Il Rifiuto del paradigma di geremia Vi sono
persone che si comportano in modo diverso da quello proposto da Geremia
agli esiliati in Babilonia. Essi sono davvero buoni ebrei, ma nei
secoli trascorsi dalla missiva del profeta, altri fattori sono
intervenuti nelle loro vite. E' chiaro che il benessere e la
convenienza individuale giocano un ruolo importante nella vita delle
persone e che, anche se si sentono ebrei fedeli, le necessità del
popolo sono in fondo alla lista delle loro priorità. Di conseguenza
essi rimangono in diaspora, anche se la via per Eretz Israel e’ aperta
alle famigle ed alle comunità.
Vivere nell'ambiguità Se gli
eberi sono fedeli alla tradizione e se l'idea di Eretz Israel è cosi'
importante nell'ebraismo come e’ possibile che in questo periodo vivano
una simile ambiguità? E' molto difficile da dire. Vi sono ebrei che
conducono la loro vita agiata fino a che sentono che Eretz Israel ha
davvero bisogno di loro; a questo punto prendono la decisione che
trasforma la loro esistenza e vi si trasferiscono. La storia di Nehemia
nell'omonimo libro della Bibbia è un esempio classico dell'inizio di
questo periodo. Vi sono molti ebrei che vanno in Eretz Israel per
studiare, a volte per trasferirvisi definitivamente. La vicenda di
Hillel, il grande saggio nato in Babilonia, è un'ennesima
testimonianza. Molti si recano in pellegrinaggio a Gerusalemme, al
Tempio, soprattutto nelle grandi festività di Pesach, Shavuot e Sukkot.
Tuttavia non è cosi' semplice. La tradizione esige che ogni ebreo si
rechi a Gerusalemme per ognuna delle tre suddette festività. Se
questo può essere possibile per chi abita nell'area circostante e
addirittura per chi risiede in Galilea, è estremamente improbabile per
chi risiede in Nord Africa, in Spagna o in Persia. Chiaramente,
l'ideale è un ideale mentre la realtà è diversa. Probabilmente, per
molti ebrei, il pellegrinaggio era il viaggio di una volta nella vita e
nel resto del tempo restava un pensiero pio o una speranza.

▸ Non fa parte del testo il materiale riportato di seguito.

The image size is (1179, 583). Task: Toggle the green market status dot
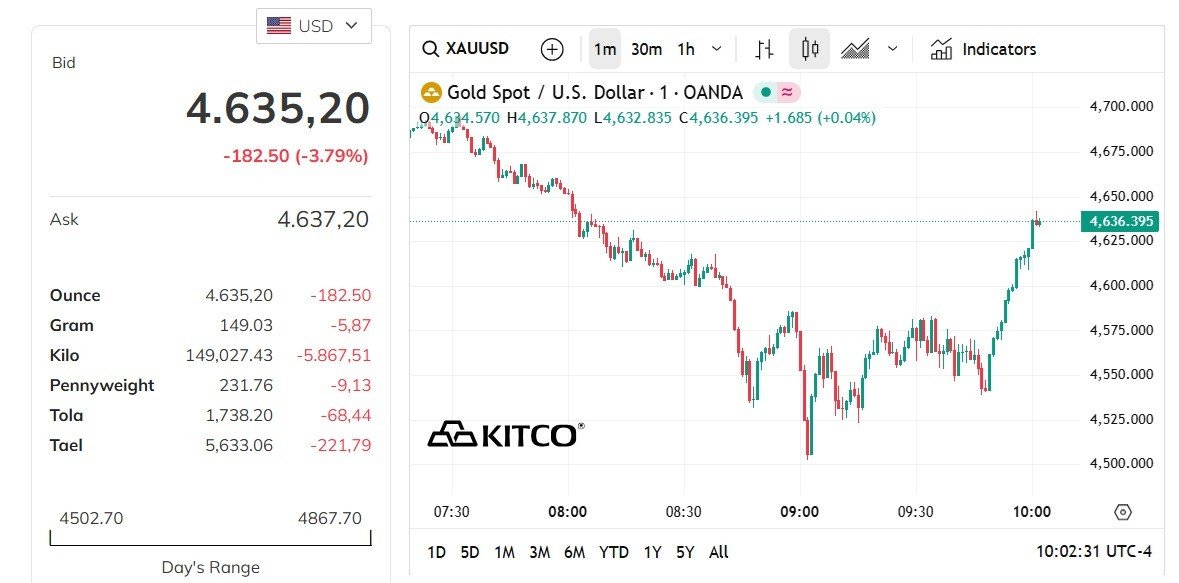pos(765,92)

In generale
gli ebrei della diaspora affermano il loro legame con Eretz Israel, con
Gerusalemme ed il Tempio, inviando contributi per mantenere il
santuario: mezzo shekel, versato sia dagli ebrei che dai proseliti in
tutta la diaspora. Nonostante la tassa, istituita dai re Maccabei, non
fosse obbligatoria , i fatti testimoniano che pagarla era considerato
molto importante dagli ebrei stessi. Mantenevano il Tempio rafforzando
allo stesso tempo il legame con la loro antica terra. Si hanno
inoltre testimonianze di facoltosi ebrei - ad esempio di Alessandria -
che donano ingenti somme al Tempio per le decorazioni e gli
abbellimenti. In questo periodo donazioni, visite, pellegrinaggi,
soggiorni di studio presso le maggiori accademie sono le manifestazioni
piu’ comuni del concreto attaccamento a Israele.